Many years ago I wrote about Abdulrahman Ibrahim Ibn Sori, the African king who was enslaved and ended up on a plantation in Mississippi. There was a documentary about him produced in 2007, Prince among slaves. In 1788 the twenty six year old King of Fouta Djallon was kidnapped by a warring fiefdom and sent to America. His extraordinary story climaxed when he was recognized by a British doctor named Cox who he had once saved, it is a fascinating tale.
It is always difficult to speak honestly about race but I must note that Sori was initially enslaved by blacks. Much of the slave trade was promulgated by fellow blacks, Berbers and Tauregs. Should they not also be held liable for redress?
My father came on a third class steamer to America from Palestine in 1939, my mother's parents fled Moldova and landed here in 1922. Exactly why should I be asked to subsidize reparations?
I get that a lot of liberals are wracked by collective guilt. If they want to donate to assuage their anguish, have at it. I don't think it is a very good idea, this picking and choosing about who has been more hurt in our state's past. There is plenty to go around. This will just inflame things and reinforce popular and unfair stereotypes that so many hard working minorities have fought and worked so hard to change. It is patronizing, it is selective and it will only piss people off.
If I am wrong on this I would love to hear dissenting opinions.
Many years ago when I was a builder, I built a subdivision that featured FHA and VA loans. Because of this I had to join the Federal HOW program demonstrating my racial sensitivity, which would allow me to put the HOW logo on my signage. I remember being called in to an office downtown for my meeting. Older black woman, short cropped hair.

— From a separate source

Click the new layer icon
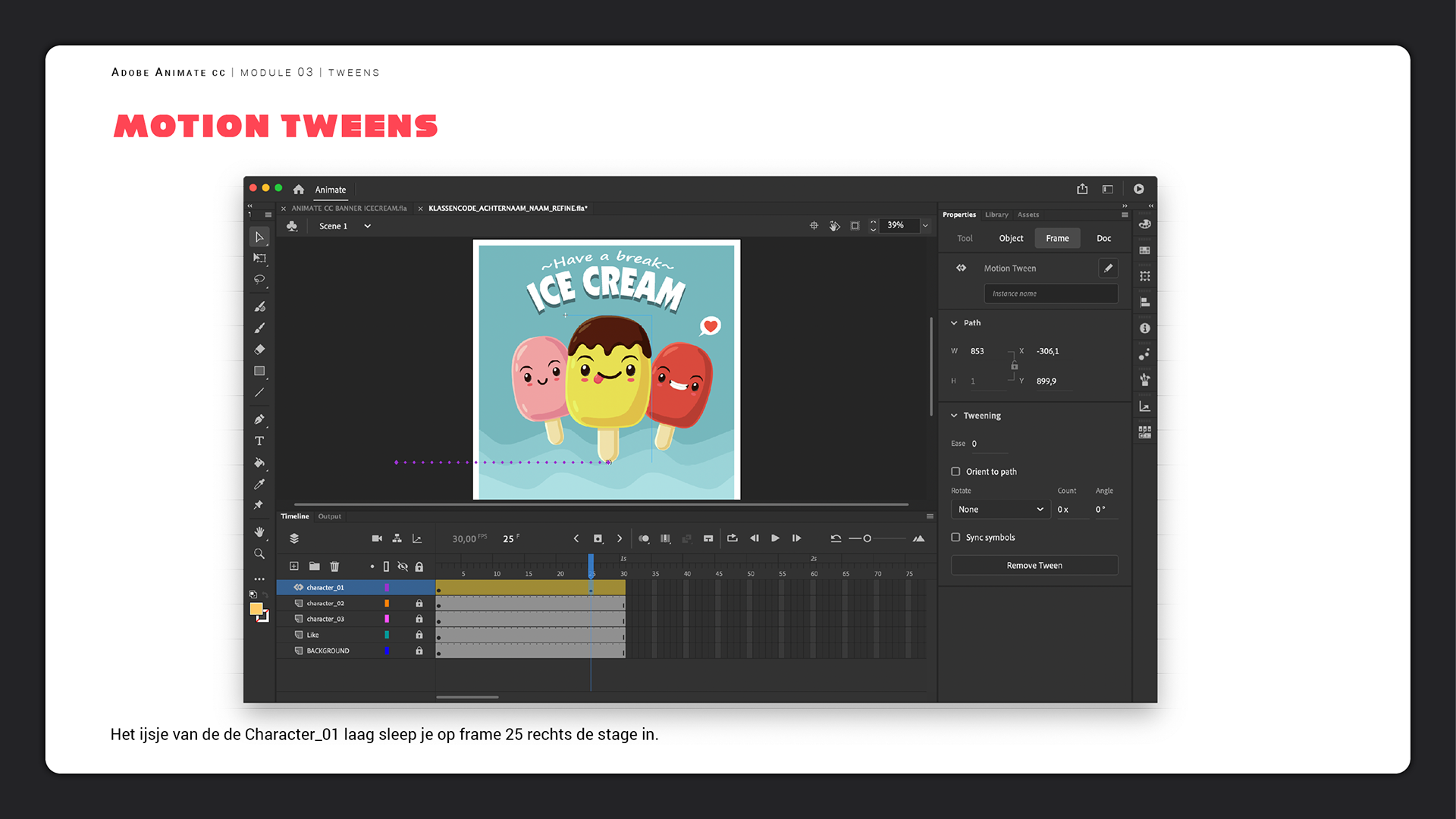Image resolution: width=1456 pixels, height=819 pixels. [294, 566]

I was asked what I was doing to provide a good ethnic mix in the community I was building. You must understand, money was tight, I had a bank loan to pay off. I looked the person in the eye and said this:
"I tell you what. The first person who gives me money for a house, I will take it, whether they be white, black, yellow or green. How's that?"
No, no, Mr. Sommers. You need to hold some houses back and ensure that we have a great ethnic mix in your community and she gave me the prospective percentages they were hoping to achieve.
She wanted me to not sell to certain people based on their ethnicity. The reality is that she had no idea what it took to survive in business. There was no way I could not take any willing person's offer on one of my houses in my financial position. I thought that colorblind was enough, unfortunately she did not agree.
I took a different tack.
"Let me ask you something. What is the current percentage of blacks in California? (I believe it was around 8% at the time.)" She threw out a number.
"Just for the sake of conversation, what are the percentages of jews in California?" (I think it was about 2 & 1/2% at the time.) "Why aren't we in the equation?"
The answer startled me and was something I will never forget my entire life.
Because you have all the money.
Racism goes both ways and sometimes it is institutionalized.